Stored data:
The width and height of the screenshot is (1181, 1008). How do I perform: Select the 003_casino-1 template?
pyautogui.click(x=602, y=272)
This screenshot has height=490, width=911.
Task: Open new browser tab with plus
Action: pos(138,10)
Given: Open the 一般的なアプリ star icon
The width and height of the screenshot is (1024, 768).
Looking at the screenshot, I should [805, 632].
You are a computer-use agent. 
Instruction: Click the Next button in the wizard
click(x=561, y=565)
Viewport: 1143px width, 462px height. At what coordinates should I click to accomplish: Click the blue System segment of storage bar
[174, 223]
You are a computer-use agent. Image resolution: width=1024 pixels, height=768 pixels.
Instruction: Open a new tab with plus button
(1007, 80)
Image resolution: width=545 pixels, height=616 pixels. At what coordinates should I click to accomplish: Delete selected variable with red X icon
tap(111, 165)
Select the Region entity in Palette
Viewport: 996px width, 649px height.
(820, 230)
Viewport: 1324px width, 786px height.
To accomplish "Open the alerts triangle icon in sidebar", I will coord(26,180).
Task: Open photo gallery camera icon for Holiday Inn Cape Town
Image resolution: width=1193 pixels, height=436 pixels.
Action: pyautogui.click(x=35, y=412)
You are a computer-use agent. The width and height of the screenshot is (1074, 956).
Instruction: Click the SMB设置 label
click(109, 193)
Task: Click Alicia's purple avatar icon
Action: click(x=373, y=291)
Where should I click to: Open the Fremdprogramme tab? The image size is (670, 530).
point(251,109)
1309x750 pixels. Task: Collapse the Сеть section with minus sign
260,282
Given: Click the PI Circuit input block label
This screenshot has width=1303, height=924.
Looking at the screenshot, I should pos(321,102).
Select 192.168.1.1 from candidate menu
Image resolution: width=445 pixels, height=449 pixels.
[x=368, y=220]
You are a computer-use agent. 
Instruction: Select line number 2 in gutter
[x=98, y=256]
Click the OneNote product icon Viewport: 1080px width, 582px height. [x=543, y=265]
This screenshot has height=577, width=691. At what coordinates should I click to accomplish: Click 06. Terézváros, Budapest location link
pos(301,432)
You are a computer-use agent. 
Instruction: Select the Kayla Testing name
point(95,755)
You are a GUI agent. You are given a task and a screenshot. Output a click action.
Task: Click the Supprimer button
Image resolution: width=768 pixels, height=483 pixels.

*Work order:* Write each entry out again, exactly as it reads above.

*Problem solution:*
The width and height of the screenshot is (1181, 1008). How do I perform: Select the 003_casino-1 template?
pyautogui.click(x=602, y=272)
This screenshot has height=490, width=911.
Task: Open new browser tab with plus
Action: pos(138,10)
Given: Open the 一般的なアプリ star icon
The width and height of the screenshot is (1024, 768).
Looking at the screenshot, I should [805, 632].
You are a computer-use agent. 
Instruction: Click the Next button in the wizard
click(x=561, y=565)
Viewport: 1143px width, 462px height. At what coordinates should I click to accomplish: Click the blue System segment of storage bar
[174, 223]
You are a computer-use agent. Image resolution: width=1024 pixels, height=768 pixels.
Instruction: Open a new tab with plus button
(1007, 80)
Image resolution: width=545 pixels, height=616 pixels. At what coordinates should I click to accomplish: Delete selected variable with red X icon
tap(111, 165)
Select the Region entity in Palette
Viewport: 996px width, 649px height.
(820, 230)
Viewport: 1324px width, 786px height.
To accomplish "Open the alerts triangle icon in sidebar", I will coord(26,180).
Task: Open photo gallery camera icon for Holiday Inn Cape Town
Image resolution: width=1193 pixels, height=436 pixels.
Action: pyautogui.click(x=35, y=412)
You are a computer-use agent. The width and height of the screenshot is (1074, 956).
Instruction: Click the SMB设置 label
click(109, 193)
Task: Click Alicia's purple avatar icon
Action: click(x=373, y=291)
Where should I click to: Open the Fremdprogramme tab? The image size is (670, 530).
point(251,109)
1309x750 pixels. Task: Collapse the Сеть section with minus sign
260,282
Given: Click the PI Circuit input block label
This screenshot has width=1303, height=924.
Looking at the screenshot, I should pos(321,102).
Select 192.168.1.1 from candidate menu
Image resolution: width=445 pixels, height=449 pixels.
[x=368, y=220]
You are a computer-use agent. 
Instruction: Select line number 2 in gutter
[x=98, y=256]
Click the OneNote product icon Viewport: 1080px width, 582px height. [x=543, y=265]
This screenshot has height=577, width=691. At what coordinates should I click to accomplish: Click 06. Terézváros, Budapest location link
pos(301,432)
You are a computer-use agent. 
Instruction: Select the Kayla Testing name
point(95,755)
You are a GUI agent. You are given a task and a screenshot. Output a click action.
Task: Click the Supprimer button
Image resolution: width=768 pixels, height=483 pixels.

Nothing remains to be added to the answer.